[[ Input data, beginning ]]

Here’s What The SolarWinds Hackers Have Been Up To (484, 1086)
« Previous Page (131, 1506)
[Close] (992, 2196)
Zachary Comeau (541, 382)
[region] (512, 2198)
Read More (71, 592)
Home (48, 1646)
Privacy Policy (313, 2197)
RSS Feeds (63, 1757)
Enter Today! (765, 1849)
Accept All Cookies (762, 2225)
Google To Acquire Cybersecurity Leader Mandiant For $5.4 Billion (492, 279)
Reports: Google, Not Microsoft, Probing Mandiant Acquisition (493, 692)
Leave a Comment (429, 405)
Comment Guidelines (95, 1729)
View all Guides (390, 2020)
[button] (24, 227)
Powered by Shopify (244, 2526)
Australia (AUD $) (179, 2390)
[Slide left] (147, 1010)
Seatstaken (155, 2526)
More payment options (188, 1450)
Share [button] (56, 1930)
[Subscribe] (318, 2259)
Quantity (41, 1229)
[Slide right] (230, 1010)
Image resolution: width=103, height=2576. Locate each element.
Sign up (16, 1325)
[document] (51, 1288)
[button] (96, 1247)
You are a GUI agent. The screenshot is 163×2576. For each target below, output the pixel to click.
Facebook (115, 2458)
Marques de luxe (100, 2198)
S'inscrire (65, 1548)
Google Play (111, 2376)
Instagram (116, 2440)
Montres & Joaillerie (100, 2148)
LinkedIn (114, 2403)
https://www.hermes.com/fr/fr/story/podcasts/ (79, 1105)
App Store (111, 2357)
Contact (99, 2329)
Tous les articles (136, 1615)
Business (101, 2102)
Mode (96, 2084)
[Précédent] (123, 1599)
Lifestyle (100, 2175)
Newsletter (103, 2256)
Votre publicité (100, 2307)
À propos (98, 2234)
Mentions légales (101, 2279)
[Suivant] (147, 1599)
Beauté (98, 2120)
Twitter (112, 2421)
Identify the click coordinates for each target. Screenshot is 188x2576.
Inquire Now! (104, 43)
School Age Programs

[[ Input data, end ]]

## [What the task requires]
In the records above, copy exactly the lines from the one that contains "https://www.hermes.com/fr/fr/story/podcasts/ (79, 1105)" through the last, and nothing else.

## [Solution to the problem]
https://www.hermes.com/fr/fr/story/podcasts/ (79, 1105)
App Store (111, 2357)
Contact (99, 2329)
Tous les articles (136, 1615)
Business (101, 2102)
Mode (96, 2084)
[Précédent] (123, 1599)
Lifestyle (100, 2175)
Newsletter (103, 2256)
Votre publicité (100, 2307)
À propos (98, 2234)
Mentions légales (101, 2279)
[Suivant] (147, 1599)
Beauté (98, 2120)
Twitter (112, 2421)
Identify the click coordinates for each target. Screenshot is 188x2576.
Inquire Now! (104, 43)
School Age Programs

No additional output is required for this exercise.